**Excerpted text**
────────────────────────────────────────

Scene at the Navy beachmaster command post of Alpha landing sector’s Red beach near Cavalaire, France, 18 August 1944. Note CPO emblem on helmet in the center, and visual signal lamps

Units were able to rehearse assault landings on a division scale, including naval and air support. Efforts were made to simulate the exact conditions for the upcoming invasion. Obstacles were constructed resembling as much as possible those that could be expected on the beaches of southern France. The live firing of ammunition made battle conditions more dramatic and instructive. Detailed planning and executions were handled as if it were D-Day. Although training time was limited for the US 7-A’s invasion of southern France, it was realistic and effective. A key element of the training was the previous experience of the units involved. Their removal from combat and placement back into combat within a very short time was remarkable. On August 8, the US 7-A returned from final rehearsals and began loading out. In less than a week, the units were involved in the operation for which they had been practicing. On the western flank of the main assault area, the 3-ID (Alpha Force) was to land the 7-IR on Alpha Red Beach (Beach 259 – Bay of Cavalaire) and the 15-IR on Alpha Yellow Beach (Beach 261 – on the Bay of Pampelonne) in order to overcome enemy resistance and to capture the towns of Cavalaire and Saint-Tropez. The 70-IR was division reserve, and to be landed at Alpha Red.

Having cleared the peninsula, the division would link up with the 45-ID to clear Beach 262, and from there advance to the west and southwest to join with the French Commandos (Romeo Force) and establish the Blue line on the west flank. Alpha Red beach was backed by a narrow belt of tree-covered dunes behind which ran a highway and a narrow-gauge railroad. To the southwest were wooded slopes and the town of Cavalaire-Sur-Mer. A few small streams traversed the area but provided no impediment to the advance of the infantry. The defenses here were considered moderate with 3 or 4 casemates, a dozen pillboxes, and approximately 17 machine guns. Eight light AAA guns were located on the high ground beyond the beaches, and on the far western edge of the beach, four fixed medium caliber guns were emplaced. Concrete pyramids out to 60 M from the beach had been constructed, and these were covered by artillery and machine-gun fire. Approximately 800 Meters of barbed wire ran along the width of Beach 259, and the area was thoroughly mined. Intelligence reports indicated up to 250 German troops, manned these defenses. Alpha Yellow Beach stretched 4500 Meters and consisted of soft sand and wooded slopes. Defenses, here again, were moderate, with a single row of piles about 45 Meters offshore. Pillboxes, wire, and minefields along the beach. Intelligence estimated about 400 men defending this area.

────────────────────────────────────────

**Work instruction 1**
Answer these questions from the southern France invasion text:
(a) Which regiment was the division reserve?
(b) How many German troops did intelligence reports say manned the defenses at Beach 259?
(c) How far offshore was the single row of piles at Alpha Yellow Beach?
**Work instruction 2**
Please say whether each statement agrees with the southern France invasion text, and quote the words that decide it:
(a) The US 7-A returned from final rehearsals on August 8.
(b) The small streams in the area slowed the infantry's advance.
(c) Alpha Yellow Beach stretched 800 Meters.
The entries have no connection to the southern France invasion text.

**Supplied material**
────────────────────────────────────────

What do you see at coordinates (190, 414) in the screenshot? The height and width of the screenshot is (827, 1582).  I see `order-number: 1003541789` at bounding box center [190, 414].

────────────────────────────────────────

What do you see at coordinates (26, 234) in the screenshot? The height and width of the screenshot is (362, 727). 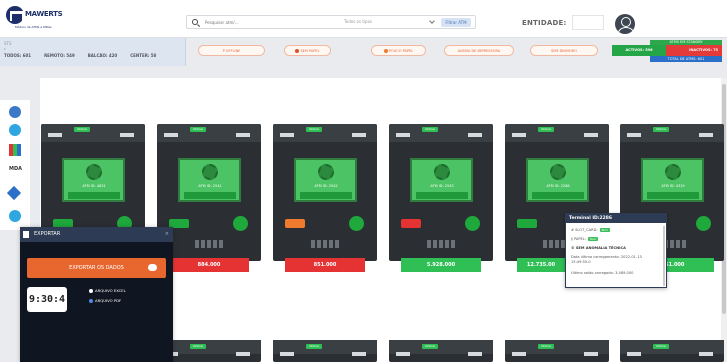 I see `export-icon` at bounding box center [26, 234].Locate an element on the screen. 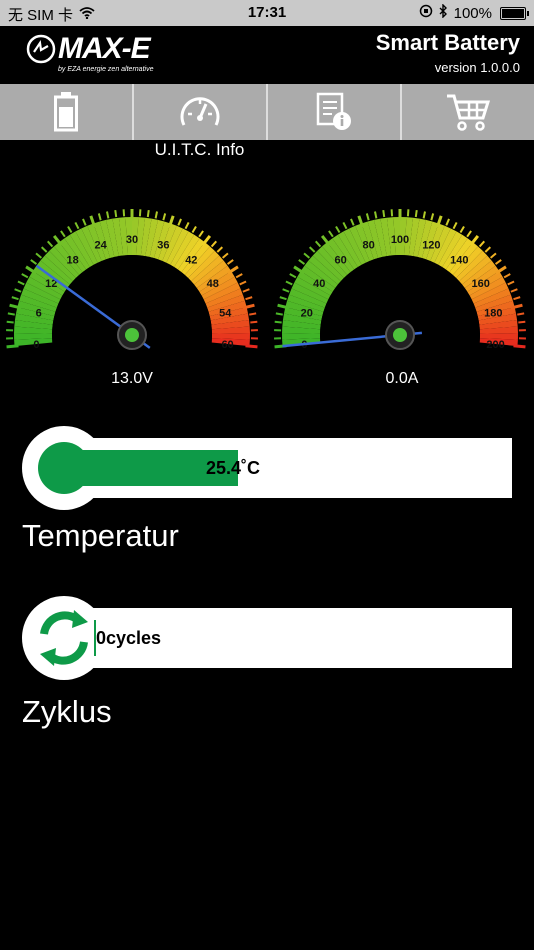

────────────────────────────────────────

**Your solution 1**
(a) The 70-IR
(b) Up to 250
(c) About 45 Meters

**Your solution 2**
(a) Yes: "On August 8, the US 7-A returned from final rehearsals and began loading out."
(b) No: "A few small streams traversed the area but provided no impediment to the advance of the infantry."
(c) No: "Alpha Yellow Beach stretched 4500 Meters"